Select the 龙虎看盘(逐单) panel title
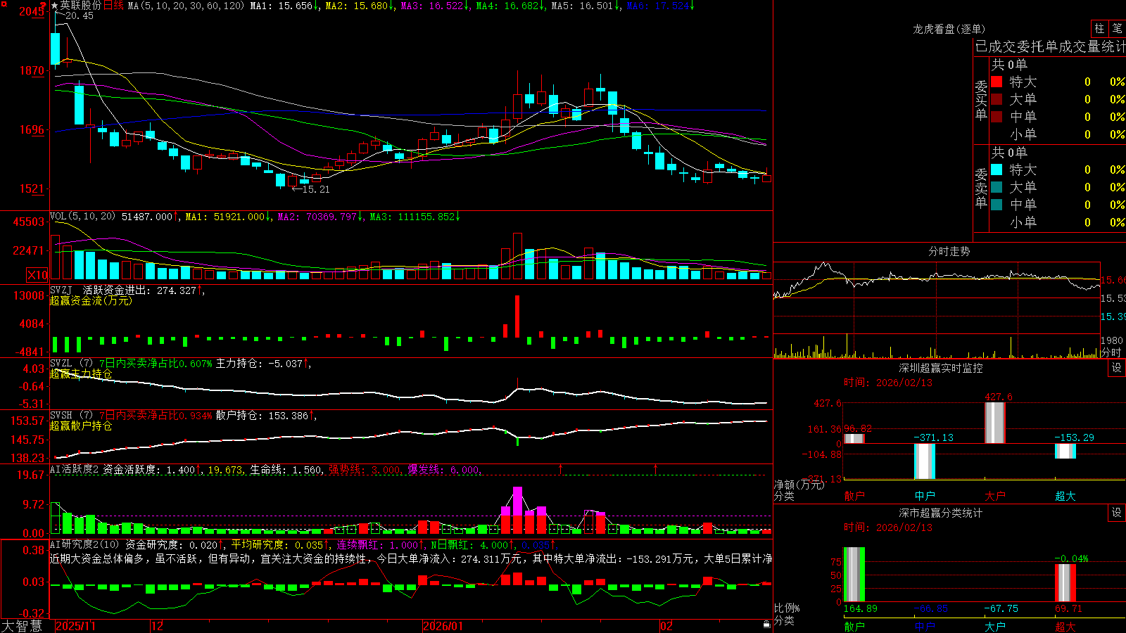The image size is (1126, 633). [949, 29]
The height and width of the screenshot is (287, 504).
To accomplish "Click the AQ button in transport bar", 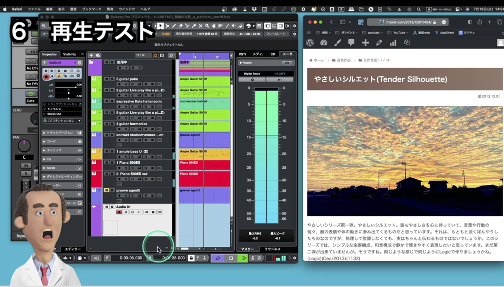I will [96, 258].
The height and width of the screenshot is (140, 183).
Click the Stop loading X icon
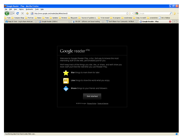click(23, 13)
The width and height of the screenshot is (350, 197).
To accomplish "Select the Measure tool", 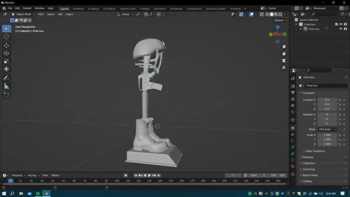I will click(6, 86).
..........
Pull out every line of the material that contains the string "height", matching case exactly.

Task output
The height and width of the screenshot is (287, 504).
The height and width of the screenshot is (140, 183).
The width and height of the screenshot is (350, 197).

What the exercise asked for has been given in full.